IFSudMinas 2016/1

Leia, atentamente, o conto “Tentação”, de Clarice Lispector.

 

Tentação

 

  Ela estava com soluço. E como se não bastasse a claridade 1 das duas horas, ela era ruiva.
  Na rua vazia as pedras vibravam de calor - a cabeça da menina flamejava. Sentada nos
degraus de sua casa, ela suportava. Ninguém na rua, só uma pessoa esperando inutilmente no
ponto do bonde. E como se não bastasse seu olhar submisso e paciente, o soluço a interrompia de
[5] momento a momento, abalando o queixo que se apoiava conformado na mão. Que fazer de uma
menina ruiva com soluço? Olhamo-nos sem palavras, desalento contra desalento. Na rua deserta
nenhum sinal de bonde. Numa terra de morenos, ser ruivo era uma revolta involuntária. Que
importava se num dia futuro sua marca ia fazê-la erguer insolente uma cabeça de mulher? Por

enquanto ela estava sentada num degrau faiscante da porta, às duas horas. O que a salvava era uma
[10] bolsa velha de senhora, com alça partida. Segurava-a com um amor conjugal já habituado,
apertando-a contra os joelhos.
  Foi quando se aproximou a sua outra metade neste mundo, um irmão em Grajaú. A
possibilidade de comunicação surgiu no ângulo quente da esquina acompanhando uma senhora, e
encarnada na figura de um cão. Era um basset lindo e miserável, doce sob a sua fatalidade. Era um
[15] basset ruivo.
  Lá vinha ele trotando, à frente de sua dona, arrastando seu comprimento. Desprevenido,
acostumado, cachorro.
  A menina abriu os olhos pasmados. Suavemente avisado, o cachorro estacou diante dela.
Sua língua vibrava. Ambos se olhavam.
[20]   Entre tantos seres que estão prontos para se tornarem donos de outro ser, lá estava a
menina que viera ao mundo para ter aquele cachorro. Ele fremia suavemente, sem latir. Ela
olhava-o sob os cabelos, fascinada, séria. Quanto tempo se passava? Um grande soluço sacudiu-a
desafinado. Ele nem sequer tremeu. Também ela passou por cima do soluço e continuou a fitá-lo.
  Os pelos de ambos eram curtos, vermelhos.
[25]   Que foi que se disseram? Não se sabe. Sabe-se apenas que se comunicaram rapidamente,
pois não havia tempo. Sabe-se também que sem falar eles se pediam. Pediam-se, com urgência,
com encabulamento, surpreendidos.
  No meio de tanta vaga impossibilidade e de tanto sol, ali estava a solução para a criança
vermelha. E no meio de tantas ruas a serem trotadas, de tantos cães maiores, de tantos esgotos
[30] secos - lá estava uma menina, como se fora carne de sua ruiva carne. Eles se fitavam profundos,
entregues, ausentes de Grajaú. Mais um instante e o suspenso sonho se quebraria, cedendo talvez à
gravidade com que se pediam.

  Mas ambos eram comprometidos.
  Ela com sua infância impossível, o centro da inocência que só se abriria quando ela fosse
[35] uma mulher. Ele, com sua natureza aprisionada.
  A dona esperava impaciente sob o guarda-sol. O basset ruivo afinal despregou-se da
menina e saiu sonâmbulo. Ela ficou espantada, com o acontecimento nas mãos, numa mudez que
nem pai nem mãe compreenderiam. Acompanhou-o com olhos pretos que mal acreditavam,
debruçada sobre a bolsa e os joelhos, até vê-lo dobrar a outra esquina.
[40]   Mas ele foi mais forte que ela. Nem uma só vez olhou para trás.

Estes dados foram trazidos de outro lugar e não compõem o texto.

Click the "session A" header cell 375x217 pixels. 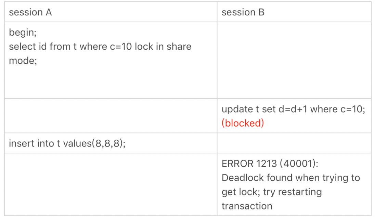click(30, 13)
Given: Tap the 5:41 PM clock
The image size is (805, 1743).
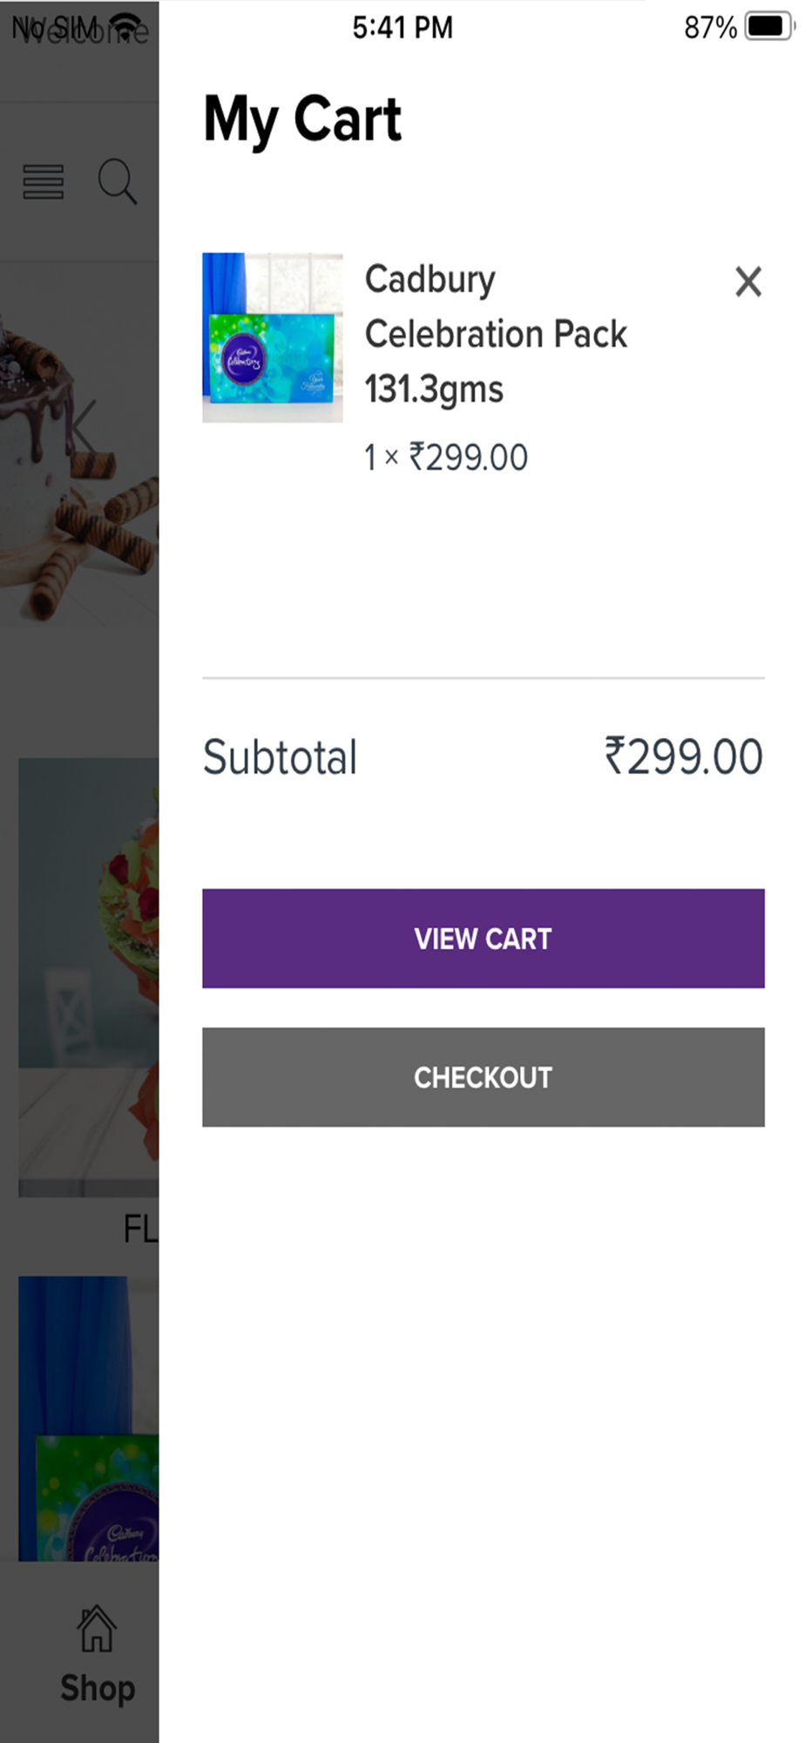Looking at the screenshot, I should point(403,28).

Fonte: LISPECTOR, Clarice. “Tentação”. In: Felicidade clandestina. Rio de Janeiro: Rocco, 1998. Adaptado.

 

Leia o extrato da obra Psicodrama, de Jacob Levy Moreno.

 

Olho no olho

Cara a cara

E quando estiveres bem perto,

Eu arrancarei teus olhos

E os colocarei no lugar dos meus

E tu arrancarás os meus olhos

E os colocará no lugar dos teus,

Então eu te olharei com teus olhos

E tu me olharás com os meus.

Moreno, J.L. Psicodrama. 2. ed. São Paulo: Cultrix, 1978. Adaptado.

 

Observe os seguintes versos: “Então eu te olharei com teus olhos/E tu me olharás com os meus”. A partir da leitura desses versos, podemos afirmar que o texto de Jacob Levy Moreno dialoga com o conto Tentação, de Clarice Lispector.

 

Marque o excerto do conto de Clarice Lispector que justifica CORRETAMENTE essa afirmação.

a

“O que a salvava era uma bolsa velha de senhora, com alça partida. Segurava-a com um amor conjugal já habituado, apertando-a contra os joelhos” (linhas 09-11). 

b

“A possibilidade de comunicação surgiu no ângulo quente da esquina acompanhando uma senhora, e encarnada na figura de um cão” (linhas 12-14).

c

“Que foi que se disseram? Não se sabe. Sabe-se apenas que se comunicaram rapidamente, pois não havia tempo. Sabe-se também que sem falar eles se pediam” (linhas 25-26). 

d

“A dona esperava impaciente sob o guarda-sol. O basset ruivo afinal despregou-se da menina e saiu sonâmbulo” (linhas 36-37). 

e

“Acompanhou-o com olhos pretos que mal acreditavam, debruçada sobre a bolsa e os joelhos, até vê-lo dobrar a outra esquina” (linhas 38-39).